As requested, here are my views on dividing [collections] into smaller jars.
The concept comes from having a single jar file of 550K which other open
source projects have chosen to avoid. This is perhaps understandable
when often their own code may amount to only 150K. The question is
whether we care about this problem, especially as more jars means more
complications, dependencies and overhead.
The next point to consider is that the removal of the deprecated
classes/methods from [collections] will trim the jar size quite
noticably. Almost certainly below 500K, if not further.
Were a division to occur, I would woory about creating one jar per
collection type. This creates simply too many jars for my liking.

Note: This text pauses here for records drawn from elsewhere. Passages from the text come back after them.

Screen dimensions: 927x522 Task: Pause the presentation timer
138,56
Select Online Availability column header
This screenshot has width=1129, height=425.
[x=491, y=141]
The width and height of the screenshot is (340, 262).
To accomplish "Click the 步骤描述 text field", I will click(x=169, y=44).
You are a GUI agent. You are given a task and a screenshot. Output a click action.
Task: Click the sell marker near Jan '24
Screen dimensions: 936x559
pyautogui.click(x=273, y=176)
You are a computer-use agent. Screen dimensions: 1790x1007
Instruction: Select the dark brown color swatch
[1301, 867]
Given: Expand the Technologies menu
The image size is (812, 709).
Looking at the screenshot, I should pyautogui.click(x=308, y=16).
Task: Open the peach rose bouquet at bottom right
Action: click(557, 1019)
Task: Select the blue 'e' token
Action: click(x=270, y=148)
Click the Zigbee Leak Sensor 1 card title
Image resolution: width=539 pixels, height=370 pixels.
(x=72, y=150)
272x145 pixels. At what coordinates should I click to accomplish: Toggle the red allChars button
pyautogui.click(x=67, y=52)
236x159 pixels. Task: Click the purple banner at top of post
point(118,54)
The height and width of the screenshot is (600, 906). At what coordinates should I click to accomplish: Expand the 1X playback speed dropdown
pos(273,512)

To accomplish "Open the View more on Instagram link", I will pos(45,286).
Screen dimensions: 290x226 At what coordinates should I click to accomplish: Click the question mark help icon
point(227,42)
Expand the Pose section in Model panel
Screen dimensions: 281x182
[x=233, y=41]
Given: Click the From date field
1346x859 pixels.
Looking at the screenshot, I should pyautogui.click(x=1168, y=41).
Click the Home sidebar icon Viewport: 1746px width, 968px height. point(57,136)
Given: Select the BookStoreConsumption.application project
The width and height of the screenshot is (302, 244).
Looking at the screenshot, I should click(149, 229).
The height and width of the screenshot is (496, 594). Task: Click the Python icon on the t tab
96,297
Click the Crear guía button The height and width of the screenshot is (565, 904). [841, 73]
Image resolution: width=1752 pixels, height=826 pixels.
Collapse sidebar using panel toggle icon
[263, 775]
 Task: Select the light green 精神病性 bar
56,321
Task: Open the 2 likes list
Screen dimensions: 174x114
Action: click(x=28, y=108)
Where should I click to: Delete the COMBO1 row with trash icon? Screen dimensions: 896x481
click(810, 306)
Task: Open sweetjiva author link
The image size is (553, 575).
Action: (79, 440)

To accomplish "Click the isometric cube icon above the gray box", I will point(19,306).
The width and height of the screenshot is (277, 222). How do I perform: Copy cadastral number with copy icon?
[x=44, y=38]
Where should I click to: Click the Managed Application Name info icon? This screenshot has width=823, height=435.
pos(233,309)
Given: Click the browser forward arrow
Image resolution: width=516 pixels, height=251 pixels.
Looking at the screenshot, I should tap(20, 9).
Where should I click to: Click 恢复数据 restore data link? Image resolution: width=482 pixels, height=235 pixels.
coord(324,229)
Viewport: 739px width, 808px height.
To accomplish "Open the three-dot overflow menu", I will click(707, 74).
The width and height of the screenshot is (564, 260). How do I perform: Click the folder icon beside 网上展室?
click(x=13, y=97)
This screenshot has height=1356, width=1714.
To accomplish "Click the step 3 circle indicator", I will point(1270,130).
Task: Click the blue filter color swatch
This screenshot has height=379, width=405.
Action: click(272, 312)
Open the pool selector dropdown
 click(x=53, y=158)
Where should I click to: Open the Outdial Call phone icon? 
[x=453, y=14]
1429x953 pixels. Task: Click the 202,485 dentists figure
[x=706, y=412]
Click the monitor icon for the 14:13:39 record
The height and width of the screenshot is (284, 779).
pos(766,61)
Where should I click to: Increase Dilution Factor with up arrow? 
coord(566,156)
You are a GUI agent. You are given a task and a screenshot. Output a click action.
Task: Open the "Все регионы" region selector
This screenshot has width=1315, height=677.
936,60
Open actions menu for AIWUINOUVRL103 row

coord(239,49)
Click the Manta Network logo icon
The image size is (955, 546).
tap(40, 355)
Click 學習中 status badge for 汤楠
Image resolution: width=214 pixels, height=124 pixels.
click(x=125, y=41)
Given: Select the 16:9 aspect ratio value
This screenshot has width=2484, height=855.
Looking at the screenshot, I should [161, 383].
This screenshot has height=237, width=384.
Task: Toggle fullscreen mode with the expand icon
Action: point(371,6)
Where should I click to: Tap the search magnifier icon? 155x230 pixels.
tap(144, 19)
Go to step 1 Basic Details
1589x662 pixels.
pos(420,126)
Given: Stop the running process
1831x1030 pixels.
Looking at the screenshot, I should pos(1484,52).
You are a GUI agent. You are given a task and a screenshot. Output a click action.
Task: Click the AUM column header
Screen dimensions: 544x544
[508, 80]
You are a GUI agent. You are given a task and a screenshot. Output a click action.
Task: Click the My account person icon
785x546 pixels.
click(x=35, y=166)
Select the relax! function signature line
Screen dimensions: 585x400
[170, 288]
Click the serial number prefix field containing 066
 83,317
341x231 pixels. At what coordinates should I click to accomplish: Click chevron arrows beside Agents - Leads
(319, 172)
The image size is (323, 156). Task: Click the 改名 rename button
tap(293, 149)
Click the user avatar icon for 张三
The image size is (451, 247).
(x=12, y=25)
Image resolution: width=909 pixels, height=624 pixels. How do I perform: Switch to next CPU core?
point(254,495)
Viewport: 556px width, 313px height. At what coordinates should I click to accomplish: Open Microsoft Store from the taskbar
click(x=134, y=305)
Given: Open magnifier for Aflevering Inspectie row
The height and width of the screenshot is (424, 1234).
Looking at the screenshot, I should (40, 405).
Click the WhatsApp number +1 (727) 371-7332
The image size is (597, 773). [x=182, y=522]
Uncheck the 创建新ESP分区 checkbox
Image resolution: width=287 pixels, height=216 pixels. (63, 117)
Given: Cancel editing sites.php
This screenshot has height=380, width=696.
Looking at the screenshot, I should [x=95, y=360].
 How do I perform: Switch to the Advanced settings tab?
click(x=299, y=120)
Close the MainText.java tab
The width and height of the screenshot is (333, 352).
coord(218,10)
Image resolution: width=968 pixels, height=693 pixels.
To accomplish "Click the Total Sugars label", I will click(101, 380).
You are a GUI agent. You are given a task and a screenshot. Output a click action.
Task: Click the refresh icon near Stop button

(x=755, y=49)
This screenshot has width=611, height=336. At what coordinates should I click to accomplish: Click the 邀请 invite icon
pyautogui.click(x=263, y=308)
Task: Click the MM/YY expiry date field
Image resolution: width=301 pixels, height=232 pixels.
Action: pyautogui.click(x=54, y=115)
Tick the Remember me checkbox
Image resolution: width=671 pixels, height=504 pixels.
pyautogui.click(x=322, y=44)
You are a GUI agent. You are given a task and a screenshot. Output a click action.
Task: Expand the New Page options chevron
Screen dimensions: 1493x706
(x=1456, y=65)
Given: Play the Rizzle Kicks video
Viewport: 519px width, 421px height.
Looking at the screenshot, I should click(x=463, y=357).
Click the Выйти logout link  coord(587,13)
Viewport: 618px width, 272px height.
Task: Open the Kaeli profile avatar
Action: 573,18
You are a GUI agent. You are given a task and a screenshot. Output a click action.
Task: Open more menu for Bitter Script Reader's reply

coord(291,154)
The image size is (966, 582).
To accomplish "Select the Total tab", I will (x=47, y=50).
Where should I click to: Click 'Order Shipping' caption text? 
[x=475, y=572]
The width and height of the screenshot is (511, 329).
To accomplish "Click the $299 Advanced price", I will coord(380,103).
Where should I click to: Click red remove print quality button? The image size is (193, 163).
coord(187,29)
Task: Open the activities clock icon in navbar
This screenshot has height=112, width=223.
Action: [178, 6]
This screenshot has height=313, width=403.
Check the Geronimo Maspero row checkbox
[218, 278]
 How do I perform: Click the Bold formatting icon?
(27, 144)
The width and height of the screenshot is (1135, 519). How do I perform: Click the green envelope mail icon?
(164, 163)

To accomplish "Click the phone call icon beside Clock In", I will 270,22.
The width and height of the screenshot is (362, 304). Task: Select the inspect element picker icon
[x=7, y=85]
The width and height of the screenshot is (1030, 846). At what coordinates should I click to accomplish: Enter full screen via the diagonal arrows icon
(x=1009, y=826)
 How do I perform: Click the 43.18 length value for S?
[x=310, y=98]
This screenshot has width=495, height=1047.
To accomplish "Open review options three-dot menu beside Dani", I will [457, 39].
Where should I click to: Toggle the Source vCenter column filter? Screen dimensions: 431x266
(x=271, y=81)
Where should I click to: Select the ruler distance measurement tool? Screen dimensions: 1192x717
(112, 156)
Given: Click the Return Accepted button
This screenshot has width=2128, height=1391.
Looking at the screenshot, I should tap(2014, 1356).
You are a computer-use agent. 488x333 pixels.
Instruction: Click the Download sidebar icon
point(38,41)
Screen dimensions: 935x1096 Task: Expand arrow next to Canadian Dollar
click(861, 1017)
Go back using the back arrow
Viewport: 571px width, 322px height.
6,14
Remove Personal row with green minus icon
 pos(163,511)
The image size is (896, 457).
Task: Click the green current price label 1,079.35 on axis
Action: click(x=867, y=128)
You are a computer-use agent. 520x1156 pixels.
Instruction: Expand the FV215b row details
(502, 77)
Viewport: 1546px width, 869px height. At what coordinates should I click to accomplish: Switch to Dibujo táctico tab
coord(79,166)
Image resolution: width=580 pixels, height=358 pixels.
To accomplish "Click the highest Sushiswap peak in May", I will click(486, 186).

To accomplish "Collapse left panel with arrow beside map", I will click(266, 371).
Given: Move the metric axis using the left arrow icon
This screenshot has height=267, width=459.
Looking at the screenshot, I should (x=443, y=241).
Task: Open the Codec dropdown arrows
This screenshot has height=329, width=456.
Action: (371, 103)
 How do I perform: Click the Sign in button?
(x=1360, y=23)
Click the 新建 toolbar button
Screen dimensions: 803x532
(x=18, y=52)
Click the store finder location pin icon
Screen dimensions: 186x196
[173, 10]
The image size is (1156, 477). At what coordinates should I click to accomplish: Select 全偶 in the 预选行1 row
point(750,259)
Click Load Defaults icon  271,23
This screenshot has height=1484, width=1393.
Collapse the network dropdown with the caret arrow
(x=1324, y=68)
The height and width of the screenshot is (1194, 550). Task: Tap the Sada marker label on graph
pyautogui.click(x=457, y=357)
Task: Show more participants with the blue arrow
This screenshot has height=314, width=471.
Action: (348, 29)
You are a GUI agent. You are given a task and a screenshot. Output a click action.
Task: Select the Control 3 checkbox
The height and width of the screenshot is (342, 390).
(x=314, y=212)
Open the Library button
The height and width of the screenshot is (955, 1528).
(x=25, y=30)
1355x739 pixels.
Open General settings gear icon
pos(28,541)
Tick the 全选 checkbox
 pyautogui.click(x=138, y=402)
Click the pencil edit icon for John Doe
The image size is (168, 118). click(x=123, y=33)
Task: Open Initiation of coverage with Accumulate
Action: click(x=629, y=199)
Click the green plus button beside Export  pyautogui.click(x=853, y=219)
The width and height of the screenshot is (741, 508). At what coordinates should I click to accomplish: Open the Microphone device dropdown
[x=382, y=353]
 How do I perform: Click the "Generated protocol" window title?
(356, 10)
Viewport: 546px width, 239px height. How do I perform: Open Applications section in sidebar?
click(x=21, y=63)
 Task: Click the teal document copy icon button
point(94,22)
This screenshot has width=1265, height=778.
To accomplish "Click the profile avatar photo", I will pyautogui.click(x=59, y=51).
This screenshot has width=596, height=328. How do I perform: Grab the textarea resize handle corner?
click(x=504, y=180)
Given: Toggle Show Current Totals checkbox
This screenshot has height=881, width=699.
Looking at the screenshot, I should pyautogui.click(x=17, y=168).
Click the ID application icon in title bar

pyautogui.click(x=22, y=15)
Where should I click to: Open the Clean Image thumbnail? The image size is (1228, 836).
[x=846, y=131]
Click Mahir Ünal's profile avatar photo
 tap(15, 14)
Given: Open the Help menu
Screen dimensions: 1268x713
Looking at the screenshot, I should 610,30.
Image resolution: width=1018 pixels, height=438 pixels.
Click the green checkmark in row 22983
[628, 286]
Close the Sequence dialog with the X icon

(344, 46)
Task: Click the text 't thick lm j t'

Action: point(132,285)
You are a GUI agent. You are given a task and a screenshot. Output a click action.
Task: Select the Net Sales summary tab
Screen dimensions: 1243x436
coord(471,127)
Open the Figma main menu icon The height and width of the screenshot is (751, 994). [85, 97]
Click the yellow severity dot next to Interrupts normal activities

If we do go for a split, perhaps we might create jars as follows:
- JDK APIs (collection/set/list/map/iterator/comparator)
- Non-JDK APIs (bag/bidimap/multimap/buffer)
- Functors (predicate/transform/closure, and associated collections)
The problem with this split is that there are methods in CollectionUtils
that rely on the predicate interfaces. This make it very hard to
separate the functors from the non-functors.
And after that, it becomes hard to justify just two jars.
In the end, I think that no change, and a single jar file, may still be
the best option.
The generics branch should remove the deprecated code, and that will
allow new growth to occur there. In fact, the generics branch could go
further and properly separate the functor code and collections, which is
the division that probably makes the most sense.